Aujourd’hui, la République de Turquie compte près de 80 millions d’habitants (parmi lesquels environ 2 millions de réfugiés syriens). La Turquie est un des pays qui comptent le plus de réfugiés syriens depuis le début de la guerre civile. Cela est devenu un véritable levier de négociations avec l’UE afin d’obtenir non seulement des fonds de plusieurs milliards d’euros, mais aussi, une certaine légitimité et une crédibilité qui sont nécessaires à Erdogan pour parfaire son autorité sur la région du Proche et Moyen-Orient. Faire partie des principaux protagonistes lors de la conférence d’Astana pour statuer sur le cessez-le-feu en Syrie était primordial pour le régime.

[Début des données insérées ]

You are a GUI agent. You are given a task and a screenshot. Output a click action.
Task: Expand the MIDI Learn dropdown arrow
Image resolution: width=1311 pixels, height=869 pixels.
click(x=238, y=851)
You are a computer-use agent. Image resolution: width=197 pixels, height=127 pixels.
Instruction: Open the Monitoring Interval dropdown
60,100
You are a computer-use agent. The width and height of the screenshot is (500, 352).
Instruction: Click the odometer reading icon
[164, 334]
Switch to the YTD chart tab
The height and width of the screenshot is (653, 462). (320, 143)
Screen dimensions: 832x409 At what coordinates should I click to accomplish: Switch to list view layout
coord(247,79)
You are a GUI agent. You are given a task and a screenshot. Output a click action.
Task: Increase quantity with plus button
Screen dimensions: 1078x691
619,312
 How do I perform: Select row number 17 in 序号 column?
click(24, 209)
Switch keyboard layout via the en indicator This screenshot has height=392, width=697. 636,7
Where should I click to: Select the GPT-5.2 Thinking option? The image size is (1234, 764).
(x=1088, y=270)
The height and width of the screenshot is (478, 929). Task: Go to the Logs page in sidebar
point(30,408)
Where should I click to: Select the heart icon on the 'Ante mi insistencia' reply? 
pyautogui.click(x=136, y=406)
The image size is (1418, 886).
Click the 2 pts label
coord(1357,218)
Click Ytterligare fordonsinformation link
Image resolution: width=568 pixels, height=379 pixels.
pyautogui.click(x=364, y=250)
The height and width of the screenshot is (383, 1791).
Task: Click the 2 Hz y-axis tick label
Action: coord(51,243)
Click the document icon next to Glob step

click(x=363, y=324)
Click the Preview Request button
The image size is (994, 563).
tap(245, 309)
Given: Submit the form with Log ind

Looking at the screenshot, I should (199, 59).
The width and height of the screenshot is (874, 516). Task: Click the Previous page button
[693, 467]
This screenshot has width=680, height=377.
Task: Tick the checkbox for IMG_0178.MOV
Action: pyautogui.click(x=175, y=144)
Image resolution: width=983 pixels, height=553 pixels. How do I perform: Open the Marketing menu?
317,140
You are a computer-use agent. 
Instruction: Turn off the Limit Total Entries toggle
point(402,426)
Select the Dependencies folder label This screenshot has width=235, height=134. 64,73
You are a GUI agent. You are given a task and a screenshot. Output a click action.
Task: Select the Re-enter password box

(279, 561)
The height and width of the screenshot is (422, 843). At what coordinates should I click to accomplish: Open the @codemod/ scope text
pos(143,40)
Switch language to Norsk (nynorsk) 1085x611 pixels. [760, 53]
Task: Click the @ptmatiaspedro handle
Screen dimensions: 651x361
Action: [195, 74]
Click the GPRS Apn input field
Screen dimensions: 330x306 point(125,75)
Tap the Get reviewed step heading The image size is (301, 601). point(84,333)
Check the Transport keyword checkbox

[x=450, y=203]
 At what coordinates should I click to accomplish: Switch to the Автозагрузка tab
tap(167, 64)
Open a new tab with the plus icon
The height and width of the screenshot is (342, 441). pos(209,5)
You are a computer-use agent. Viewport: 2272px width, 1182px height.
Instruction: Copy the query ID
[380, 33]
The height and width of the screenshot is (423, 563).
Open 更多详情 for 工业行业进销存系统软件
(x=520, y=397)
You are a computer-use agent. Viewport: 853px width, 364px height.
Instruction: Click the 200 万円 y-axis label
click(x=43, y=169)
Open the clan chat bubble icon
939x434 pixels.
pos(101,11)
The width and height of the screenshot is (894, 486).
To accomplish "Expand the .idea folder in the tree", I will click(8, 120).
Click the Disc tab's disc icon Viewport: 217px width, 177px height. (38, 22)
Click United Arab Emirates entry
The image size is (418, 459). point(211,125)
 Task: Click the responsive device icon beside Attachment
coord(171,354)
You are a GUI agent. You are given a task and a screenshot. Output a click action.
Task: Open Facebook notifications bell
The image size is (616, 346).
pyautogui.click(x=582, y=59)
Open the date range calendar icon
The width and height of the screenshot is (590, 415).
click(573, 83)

Enfin la question de l’adhésion de la Turquie à l’Union Européenne constitue l’une des toiles de fond de l’évolution Turque depuis la fin du XX siècle. En 1987 la Turquie avait présenté sa candidature. En 1995 elle était entrée dans une union douanière avec l’Europe qui est maintenue jusqu’ aujourd hui. En 1999 le principe d’adhésion de la Turquie avait fait un très grand pas avec l’acception de sa candidature par l’Union. Le principe était alors établi : dès lors que la Turquie se mettrait en conformité avec les acquis communautaire elle pourrait faire partie de l’Union
Officiellement la procédure d’adhésion est encore en cours. En réalité depuis l’arrivée au pouvoir d’Erdogan c’est plutôt vers un divorce que vers un mariage que l’Europe et la Turquie s’acheminent. L’union qui avait tant laissé entendre à la Turquie qu’elle deviendrait membre a été la première à s’en détourner créant une vaste frustration turque. Le glissement de la Turquie d’Erdogan vers une certaine réislamisation et un autoritarisme a accru le fossé. Aujourd hui la perspective d’adhésion est extrêmement faible, entravée encore par le refus du gouvernement turc de reconnaitre l’existence du génocide arménien, par la possibilité du rétablissement en Turquie de la peine de mort, par le problème Kurde, par la politique de la Turquie dans le conflit Syrien. Erdogan lui-même menace de mettre fin à la demande d’adhésion et a donné un ultimatum à l ‘Europe à horizon 2023 pour une l’entrée de la Turquie à laquelle plus personne ne croit.